▶ [MATERIALS PROVIDED]
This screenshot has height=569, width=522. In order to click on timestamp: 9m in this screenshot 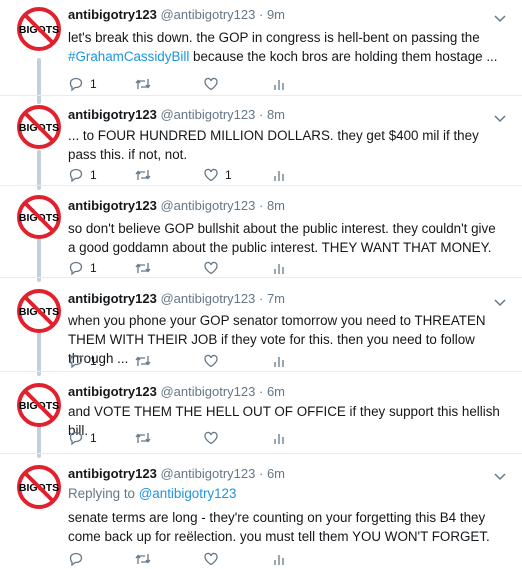, I will do `click(276, 14)`.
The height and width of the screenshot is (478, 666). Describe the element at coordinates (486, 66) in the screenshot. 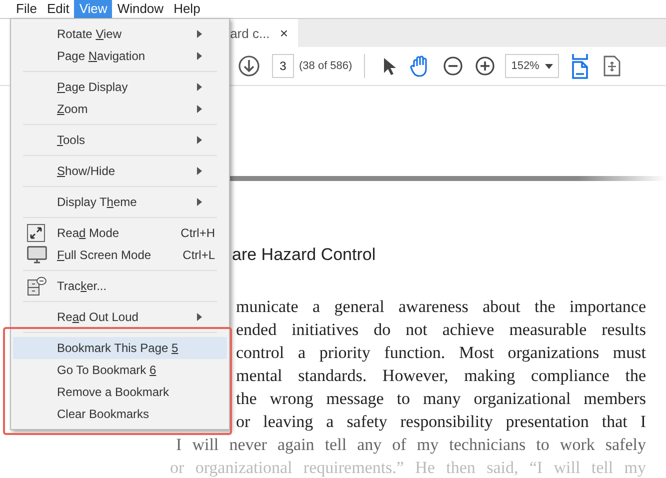

I see `zoom-in-icon` at that location.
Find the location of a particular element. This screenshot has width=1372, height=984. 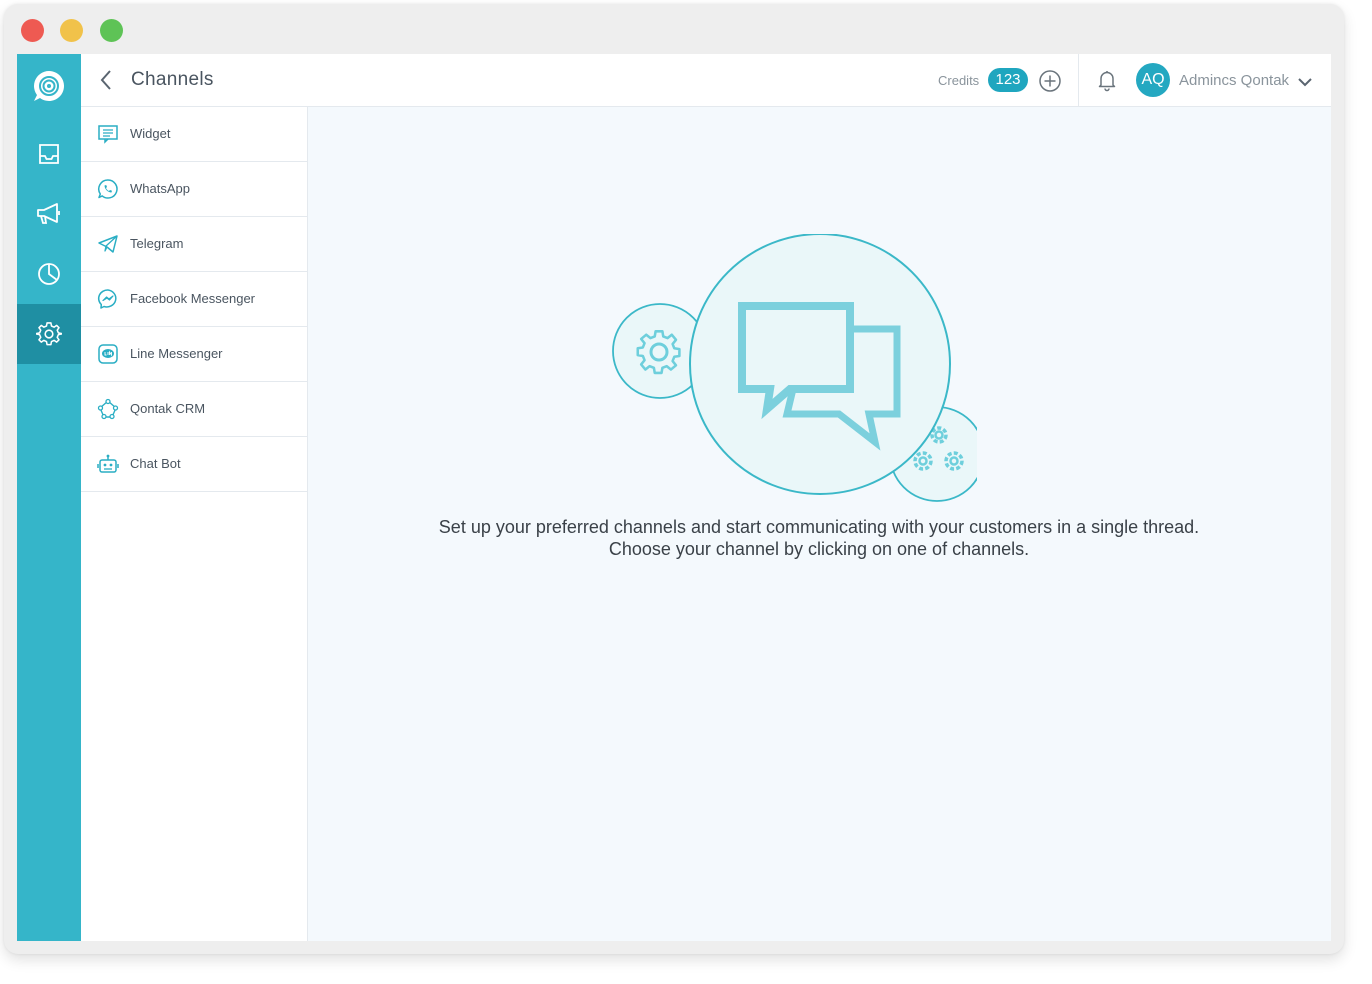

credits-badge: 123 is located at coordinates (1008, 80).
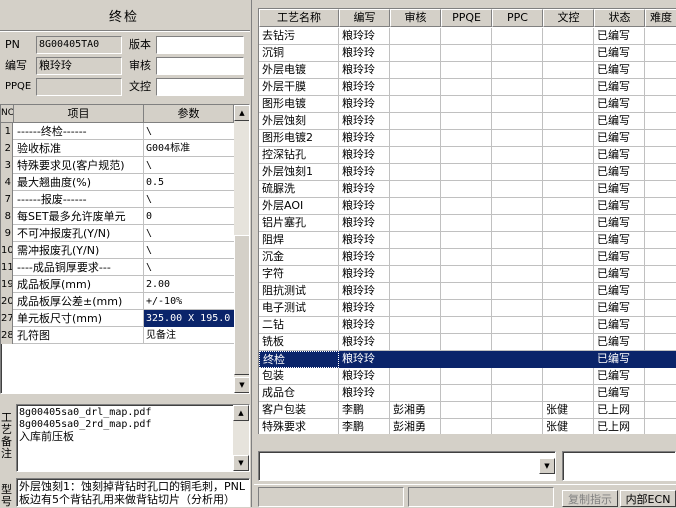 The height and width of the screenshot is (508, 676). I want to click on process-row: 字符 粮玲玲 已编写, so click(468, 274).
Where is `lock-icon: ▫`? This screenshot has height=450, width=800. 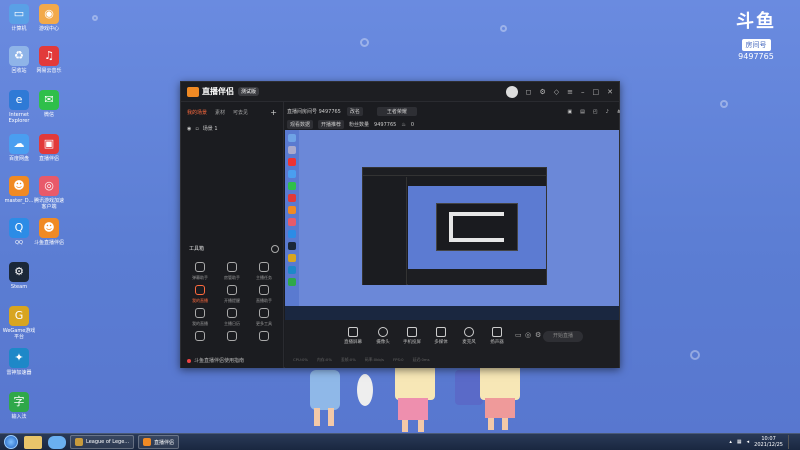
lock-icon: ▫ is located at coordinates (196, 129).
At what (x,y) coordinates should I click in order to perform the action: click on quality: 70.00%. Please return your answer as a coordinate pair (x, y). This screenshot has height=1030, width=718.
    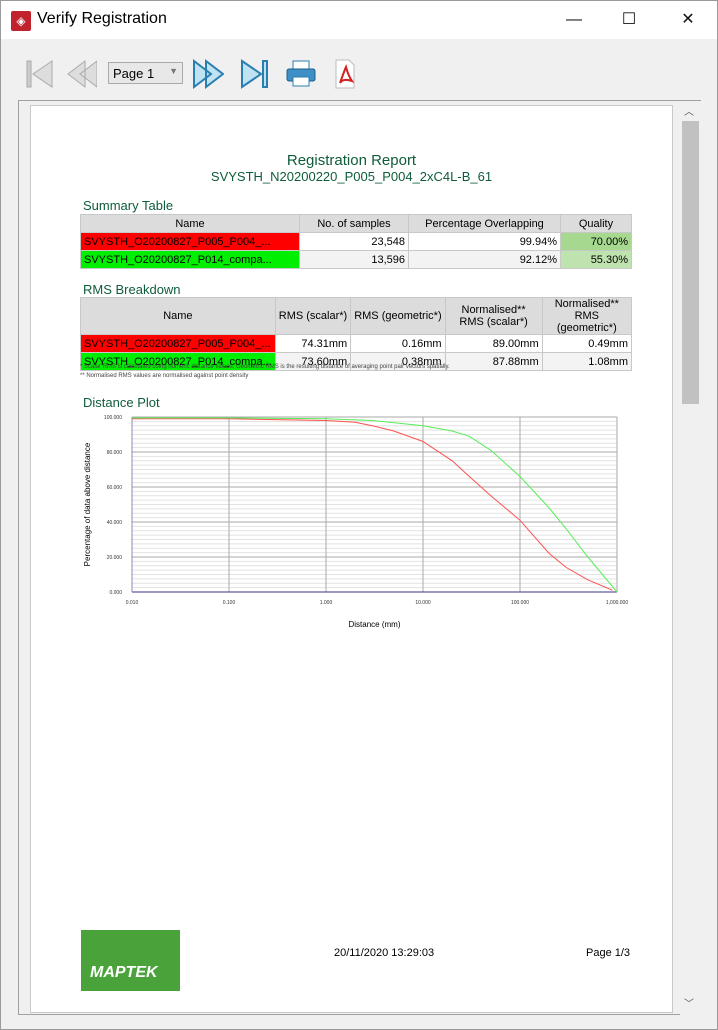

▶ [WHAT TO DO] Switch "screenshot has" to "image has" in the lines starting at the one that contains "Find the location" and ending at the end of the records. Change nothing else, give only those lines, and leave the pictures out.

▶ [WRITTEN ANSWER]
Find the location of a particular element. This image has width=1372, height=984. 

credits-badge: 123 is located at coordinates (1008, 80).
 The height and width of the screenshot is (508, 676). I want to click on process-row: 字符 粮玲玲 已编写, so click(468, 274).
Where is `lock-icon: ▫`? This image has height=450, width=800. 
lock-icon: ▫ is located at coordinates (196, 129).
At what (x,y) coordinates should I click in order to perform the action: click on quality: 70.00%. Please return your answer as a coordinate pair (x, y). This image has height=1030, width=718.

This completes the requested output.